DATA RECORDS Block Start

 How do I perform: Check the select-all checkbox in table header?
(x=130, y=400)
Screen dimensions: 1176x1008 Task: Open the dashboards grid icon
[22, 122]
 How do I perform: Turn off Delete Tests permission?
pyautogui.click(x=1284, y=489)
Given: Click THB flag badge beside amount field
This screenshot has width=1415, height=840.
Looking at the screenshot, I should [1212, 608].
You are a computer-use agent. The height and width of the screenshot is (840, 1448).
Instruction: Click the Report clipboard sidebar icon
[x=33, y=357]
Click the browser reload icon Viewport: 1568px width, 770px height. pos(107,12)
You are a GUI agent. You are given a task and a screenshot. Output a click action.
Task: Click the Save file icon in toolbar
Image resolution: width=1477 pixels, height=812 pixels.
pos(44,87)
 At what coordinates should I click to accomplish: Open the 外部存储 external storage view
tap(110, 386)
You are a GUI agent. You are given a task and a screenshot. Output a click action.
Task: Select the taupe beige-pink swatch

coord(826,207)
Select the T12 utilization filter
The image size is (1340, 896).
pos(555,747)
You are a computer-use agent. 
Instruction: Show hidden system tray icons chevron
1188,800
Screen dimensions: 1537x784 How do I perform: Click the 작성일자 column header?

DATA RECORDS Block End

§ **WHAT NEEDS TO BE DONE**:
Reproduce all of the records, keeping every character unchanged.

§ **ANSWER TO THIS PROBLEM**:
 How do I perform: Check the select-all checkbox in table header?
(x=130, y=400)
Screen dimensions: 1176x1008 Task: Open the dashboards grid icon
[22, 122]
 How do I perform: Turn off Delete Tests permission?
pyautogui.click(x=1284, y=489)
Given: Click THB flag badge beside amount field
This screenshot has width=1415, height=840.
Looking at the screenshot, I should [1212, 608].
You are a computer-use agent. The height and width of the screenshot is (840, 1448).
Instruction: Click the Report clipboard sidebar icon
[x=33, y=357]
Click the browser reload icon Viewport: 1568px width, 770px height. pos(107,12)
You are a GUI agent. You are given a task and a screenshot. Output a click action.
Task: Click the Save file icon in toolbar
Image resolution: width=1477 pixels, height=812 pixels.
pos(44,87)
 At what coordinates should I click to accomplish: Open the 外部存储 external storage view
tap(110, 386)
You are a GUI agent. You are given a task and a screenshot. Output a click action.
Task: Select the taupe beige-pink swatch

coord(826,207)
Select the T12 utilization filter
The image size is (1340, 896).
pos(555,747)
You are a computer-use agent. 
Instruction: Show hidden system tray icons chevron
1188,800
Screen dimensions: 1537x784 How do I perform: Click the 작성일자 column header?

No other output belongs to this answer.